I have a dataset "rf1" of 845 features and 1052 rows and want to eliminate, in order to do ML, the highly correlated features. I made this code but it shows me features and correlations without eliminate them...
`corr_simple<-function(rf1,sig=0.9)
{df_cor <- rf1 %>% mutate_if(is.character, as.factor)

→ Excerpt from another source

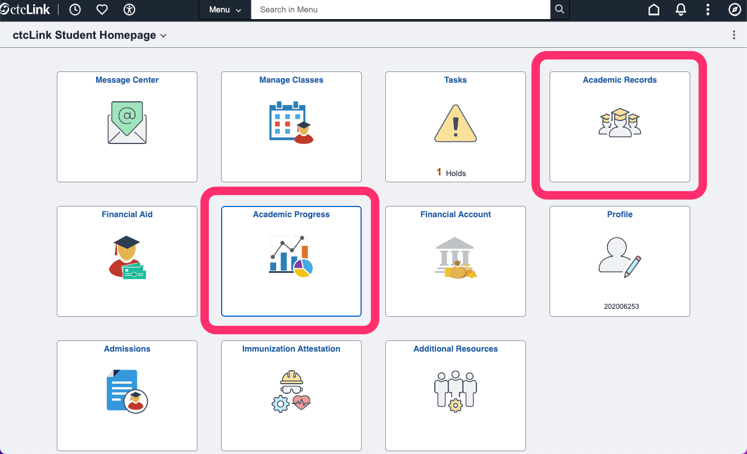Open accessibility options icon
747x454 pixels.
[129, 10]
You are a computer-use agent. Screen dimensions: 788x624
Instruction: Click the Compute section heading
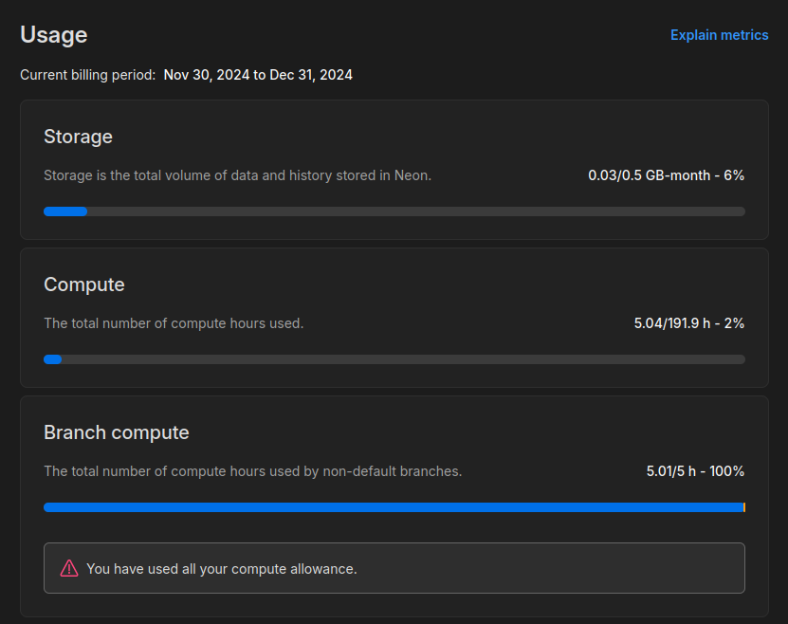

df_cor <- df_cor %>% mutate_if(is.factor, as.numeric)
corr<-cor(df_cor)
corr[lower.tri(corr,diag=TRUE)] <- NA
corr[corr == 1] <- NA
corr <- as.data.frame(as.table(corr))
corr <- na.omit(corr)
corr <- subset(corr, abs(Freq) > sig)
corr <- corr[order(-abs(corr$Freq)),]
print(corr)
mtx_corr <- reshape2::acast(corr, Var1~Var2,value.var="Freq")}
corr_simple(rf1)`
here is the result but I want to eliminate the variables with a threshold of 0.9 MY RESULTS
When I use functions found here like this one I have an error message like this :
`data<-data.frame(rf1)
cor_matrix <- cor(data)
cor_matrix_rm <- cor_matrix
cor_matrix_rm[upper.tri(cor_matrix_rm)] <- 0
diag(cor_matrix_rm) <- 0
cor_matrix_rm
data_new <- data[ , !apply(cor_matrix_rm, 2, function(x) any(x > 0.90))]
Error in [.data.frame(data, , !apply(cor_matrix_rm, 2, function(x) any(x > :
undefined columns selected`
I searched and tried other solutions but always this problem...